Antiques and unique, handmade specialty items can be
discovered all over the picturesque, riverfront town.
Wooden or brick storefronts greet local shoppers and
draw tourists from all over the world, especially during the nationally
known spring and fall arts and crafts shows.
Occoquan is not the usual tourist attraction —
it’s more like visiting an old friend who has worked hard to get your
attention and wants you to enjoy what you see and treats you as part of
the family. It is more than a wonderful experience to visit the
rustic and charming town. This is a community that seems to have stopped
moving and changing over the years, very much like an old postcard
reminiscent of the days when life was slower and happier.

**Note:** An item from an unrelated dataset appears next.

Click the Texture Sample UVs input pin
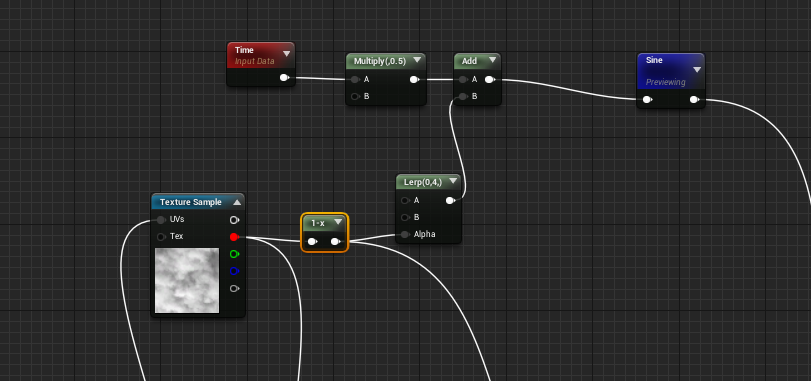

Its mayor the past eight years, Patricia M. Conway,
loves the town as do other town officials and merchants who look forward
to having visitors come to their stores and restaurants. “We liked the place so much that when my husband,
John, retired in 1990, we decided to move into town,” she says. When elected mayor, Conway made sure the town
effected changes to keep pace with the growing number of tourists, as well
as new commercial and residential development. The town has completed
several major projects, including improvements to the traffic flow and
reopening its waterfront to recreational boaters. A new Riverwalk and docking facilities now welcome
visitors to enjoy the waterfront by land and enjoy the town from the
In addition to its historical interest and
significance, Occoquan offers year-round fishing, including the herring
run in the spring, boating facilities and more than 100 shops, boutiques,
antique stores and eateries. Walter Bailey, a former Prince William County history
teacher, is the chairman of the town’s seven-member Architectural Review
Board that strives to keep the town looking as it did in its early
history. “We review and check on building contractors in the
historic district to make sure their work fits into the historic period of
Occoquan,” he says.
Occoquan is listed on the National Register of
Historic Places and is a Virginia Historic District. A former mill town and a natural site for water-borne
commerce from the earliest days of Virginia, Occoquan has survived fires,
a hurricane, flooding and the Civil War.
Towns have been born, have flourished, and many have
died over the course of time. Some of those that died passed unnoticed,
some are mourned throughout history, and some, fortunately, have been
reborn. Occoquan seems to be one of those special towns destined to
Despite the decline of its port and the loss of an
early industrial complex, despite repeated devastating fires, and despite
re-routing of highways, Occoquan has persisted.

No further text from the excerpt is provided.